No he perdido, pero comienzo a percibir el hedor a desconfianza que gravita
entre los que están en mi esquina. Claro que esa no es mi preocupación
principal: el que está recibiendo los golpes soy yo. Pero eso lo digo por
decirlo, ya que el dolor tampoco es el problema; a estas alturas tengo los
nervios desconectados y si caigo será cuando mis piernas ya no den para más. Lo
que me preocupa, sobre todas las cosas, es mi record. Sí, mi record. El que me
he labrado round a round con un golpecito bajo por aquí y algún codacito
insidioso por allá. Gajes del oficio para un boxeador sin talento como yo que
sin embargo ha aprendido a mantenerse en la categoría. La diferencia entre esta
pelea y todas las anteriores son dos: la primera es que estoy más viejo, y
aunque en algunos deportes no se note, en este te pasa factura. Hace años que
sé que las piernas no llegarán al final, por eso voy desde el principio con
todo, buscando atropellar a mi oponente.

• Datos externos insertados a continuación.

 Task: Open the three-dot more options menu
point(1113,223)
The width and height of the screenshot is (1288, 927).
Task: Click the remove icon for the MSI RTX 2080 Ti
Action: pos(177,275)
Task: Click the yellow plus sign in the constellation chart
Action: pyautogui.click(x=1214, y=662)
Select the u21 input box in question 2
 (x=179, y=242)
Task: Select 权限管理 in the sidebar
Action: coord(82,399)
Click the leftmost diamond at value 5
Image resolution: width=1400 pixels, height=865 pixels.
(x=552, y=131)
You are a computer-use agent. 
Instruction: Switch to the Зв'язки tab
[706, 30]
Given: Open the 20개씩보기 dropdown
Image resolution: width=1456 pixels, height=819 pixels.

Si lo noqueo gano, si no, tengo que
pasar por el calvario de recorrer la lona de la manera más digna durante varios
rounds para evitar que se den cuenta de que estoy muerto de miedo. Por puntos
también se gana y no me importa. La segunda diferencia es el rival. Este no me
conocía así que no me respeta. Le resbala mi vejez y mi experiencia. Al sonar
la primera campanada no chocó guantes sino que me conectó directo en la
mandíbula, y luego, cada vez que ha podido, me ha dado golpes bajos y codazos
insidiosos. Es un boxeador sin talento, pero sabe mantenerse en la categoría. Todo
este desastre parece extraído de mi pesadilla recurrente y, al mismo tiempo, es
el momento que más habían esperado mis antiguos adversarios. Me estoy dando con
uno que es como yo, pero peor, y el miedo que me produce obedece a que sé que
no tendrá escrúpulos para ganar. Me sigue golpeando. No quiero perder. No
quiero retirarme. No quiero que esta sea mi última pelea. No quiero tirar la
toalla. No me creo lo que está a punto de pasar, pero lo percibo: gancho al
hígado —me doblo y recuerdo el olor a sudor y diclofenac ante cada nuevo rival—;
upper a la barbilla que me hace volver atrás —¿cuántas veces debí perder?—; jap
corto al pómulo izquierdo —si no creo en la justica no puedo decir que es
injusto—; golpe al cinturón —estoy jodido—; las piernas se me van, miro a
mi esquina pero no pueden hacer nada, me
van a noquear.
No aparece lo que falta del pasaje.